- _EXERCISE_
Count the lines of the material below that contain the string "perform", and give only the number.

- _DATASET RECORDS_
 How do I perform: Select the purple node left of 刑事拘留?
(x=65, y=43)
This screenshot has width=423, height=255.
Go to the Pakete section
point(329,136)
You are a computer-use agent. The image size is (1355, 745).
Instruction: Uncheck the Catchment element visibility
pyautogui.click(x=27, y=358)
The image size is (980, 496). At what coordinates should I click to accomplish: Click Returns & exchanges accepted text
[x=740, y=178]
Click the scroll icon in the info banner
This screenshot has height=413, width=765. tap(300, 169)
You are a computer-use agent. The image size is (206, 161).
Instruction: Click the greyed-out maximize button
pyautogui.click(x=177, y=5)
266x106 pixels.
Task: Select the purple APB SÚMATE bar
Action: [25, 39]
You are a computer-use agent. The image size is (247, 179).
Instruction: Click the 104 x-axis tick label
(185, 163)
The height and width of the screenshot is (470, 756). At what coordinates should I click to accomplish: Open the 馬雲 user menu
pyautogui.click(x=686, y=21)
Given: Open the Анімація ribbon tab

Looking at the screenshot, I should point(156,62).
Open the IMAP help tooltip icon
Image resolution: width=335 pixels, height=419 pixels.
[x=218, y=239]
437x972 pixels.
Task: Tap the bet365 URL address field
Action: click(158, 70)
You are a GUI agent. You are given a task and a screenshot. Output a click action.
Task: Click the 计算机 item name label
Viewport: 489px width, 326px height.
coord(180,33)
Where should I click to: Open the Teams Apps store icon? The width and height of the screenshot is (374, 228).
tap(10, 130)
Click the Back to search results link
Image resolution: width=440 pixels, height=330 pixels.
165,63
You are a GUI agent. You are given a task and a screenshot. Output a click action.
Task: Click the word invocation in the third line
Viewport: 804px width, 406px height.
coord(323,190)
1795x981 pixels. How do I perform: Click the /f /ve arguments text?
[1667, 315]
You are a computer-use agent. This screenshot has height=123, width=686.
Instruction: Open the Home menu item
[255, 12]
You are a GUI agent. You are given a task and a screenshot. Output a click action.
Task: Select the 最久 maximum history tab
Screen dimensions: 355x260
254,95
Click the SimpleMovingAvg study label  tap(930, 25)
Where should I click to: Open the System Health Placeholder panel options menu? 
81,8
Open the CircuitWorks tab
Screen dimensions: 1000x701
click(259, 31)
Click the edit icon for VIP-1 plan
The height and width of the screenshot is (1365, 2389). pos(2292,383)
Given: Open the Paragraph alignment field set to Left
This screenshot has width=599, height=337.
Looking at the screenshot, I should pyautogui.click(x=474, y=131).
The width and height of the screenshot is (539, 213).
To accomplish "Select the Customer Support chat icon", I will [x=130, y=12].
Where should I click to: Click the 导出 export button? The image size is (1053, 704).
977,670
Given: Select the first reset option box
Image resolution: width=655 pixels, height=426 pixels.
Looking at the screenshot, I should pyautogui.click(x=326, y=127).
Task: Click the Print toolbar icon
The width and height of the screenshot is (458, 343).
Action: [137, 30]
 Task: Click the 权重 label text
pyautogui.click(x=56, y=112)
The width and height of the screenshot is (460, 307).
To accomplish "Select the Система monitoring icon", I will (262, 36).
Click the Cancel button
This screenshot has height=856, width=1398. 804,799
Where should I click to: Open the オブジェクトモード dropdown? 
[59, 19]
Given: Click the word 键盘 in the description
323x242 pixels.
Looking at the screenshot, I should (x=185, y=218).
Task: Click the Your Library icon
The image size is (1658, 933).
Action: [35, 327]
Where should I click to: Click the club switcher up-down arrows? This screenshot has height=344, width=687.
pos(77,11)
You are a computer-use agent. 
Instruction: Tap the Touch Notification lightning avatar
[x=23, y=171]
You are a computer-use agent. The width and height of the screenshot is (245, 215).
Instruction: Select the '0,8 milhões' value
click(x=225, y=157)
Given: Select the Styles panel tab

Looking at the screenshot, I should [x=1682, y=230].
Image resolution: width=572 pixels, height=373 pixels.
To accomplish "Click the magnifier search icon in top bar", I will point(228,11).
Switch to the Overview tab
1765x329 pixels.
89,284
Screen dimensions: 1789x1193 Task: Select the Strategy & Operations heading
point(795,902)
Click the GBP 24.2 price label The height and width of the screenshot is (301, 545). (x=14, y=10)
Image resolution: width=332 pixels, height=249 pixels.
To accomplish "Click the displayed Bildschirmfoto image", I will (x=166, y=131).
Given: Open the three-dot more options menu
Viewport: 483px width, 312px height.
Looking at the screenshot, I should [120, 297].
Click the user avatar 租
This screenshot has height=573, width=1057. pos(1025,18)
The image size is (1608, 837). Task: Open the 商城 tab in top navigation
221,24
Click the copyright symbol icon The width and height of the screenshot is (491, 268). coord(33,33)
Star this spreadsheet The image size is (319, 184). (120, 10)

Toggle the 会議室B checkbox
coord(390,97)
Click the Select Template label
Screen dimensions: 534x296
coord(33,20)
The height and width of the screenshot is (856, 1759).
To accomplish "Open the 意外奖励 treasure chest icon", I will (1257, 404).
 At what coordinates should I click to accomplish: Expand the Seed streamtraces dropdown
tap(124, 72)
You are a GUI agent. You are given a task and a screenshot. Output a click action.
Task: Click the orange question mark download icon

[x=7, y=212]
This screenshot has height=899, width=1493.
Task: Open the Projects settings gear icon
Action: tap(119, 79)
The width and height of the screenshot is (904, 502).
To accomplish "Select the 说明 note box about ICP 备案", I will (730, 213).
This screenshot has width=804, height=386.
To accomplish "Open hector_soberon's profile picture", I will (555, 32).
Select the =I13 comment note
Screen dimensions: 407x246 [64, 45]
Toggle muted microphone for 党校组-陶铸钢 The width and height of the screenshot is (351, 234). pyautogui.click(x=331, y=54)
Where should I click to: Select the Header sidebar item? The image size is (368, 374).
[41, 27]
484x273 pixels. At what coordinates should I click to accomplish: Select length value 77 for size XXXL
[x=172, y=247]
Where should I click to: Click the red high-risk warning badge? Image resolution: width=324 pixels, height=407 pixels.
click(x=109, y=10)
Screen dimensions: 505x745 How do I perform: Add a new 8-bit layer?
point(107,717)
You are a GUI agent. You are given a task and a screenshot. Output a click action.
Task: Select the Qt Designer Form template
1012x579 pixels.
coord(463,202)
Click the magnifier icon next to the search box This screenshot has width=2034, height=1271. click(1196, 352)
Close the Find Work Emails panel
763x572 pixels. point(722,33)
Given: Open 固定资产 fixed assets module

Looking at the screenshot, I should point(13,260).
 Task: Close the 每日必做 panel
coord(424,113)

- _REPLY_
3